>> BEGIN SOURCE PASSAGE

Monday, May 2, 2016

The Opening Pages of Two Legs Suffice: Lessons Learned by Teaching.

Author’s Note
(December 12, 2019)

When I retired from teaching almost eleven years ago, I was already deeply concerned with the damage a monomaniacal focus on standardized testing was doing to students, first, but also teachers, administrators and true education.

In May 2008, I told my principal I considered teaching to the test to be “educational malpractice.”

At the time, however, it seemed I might be wrong. Almost all the experts were insisting that if we tested enough—basically, if we held educators accountable for test scores—student proficiency in math, science and reading would soar. After a generation of testing, what successes have we seen?

So, far, on almost all national and international tests, gains have been minimal, or American students have regressed. SAT scores, for example, declined year after year, until the test was simply revised. National Assessment of Educational Progress scores in reading and math at the fourth and eight grade levels rose slightly. But scores for seniors, the end “product” of school reform, never budged.

>> END SOURCE PASSAGE
>> BEGIN INFORMATION SUPPLIED

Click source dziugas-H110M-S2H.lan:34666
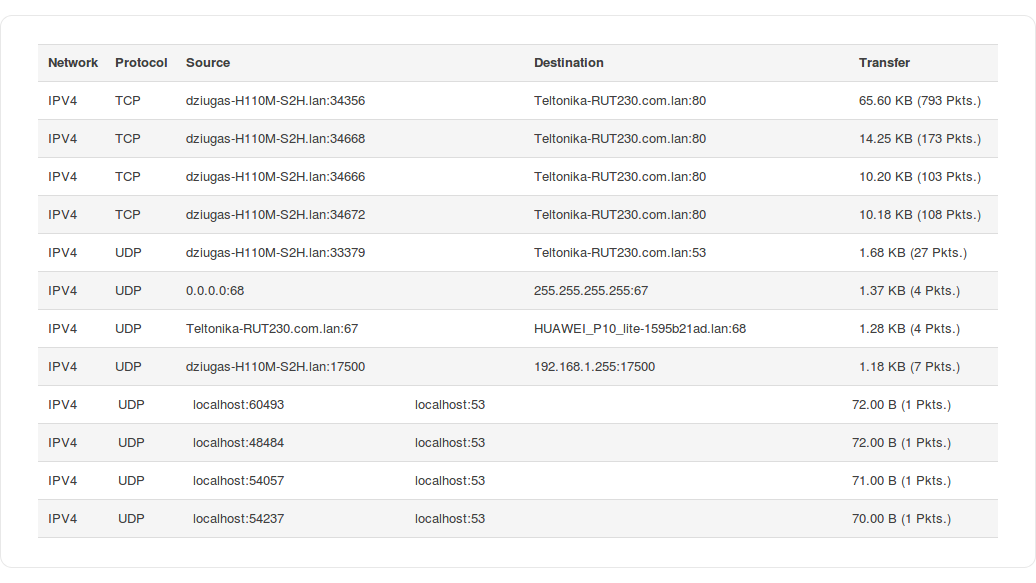[x=275, y=177]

>> END INFORMATION SUPPLIED

*EXERCISE DETAILS*:
Give every calendar date that appears in the passage about teaching and standardized testing.

*CORRECT OUTPUT*:
Monday, May 2, 2016; December 12, 2019; May 2008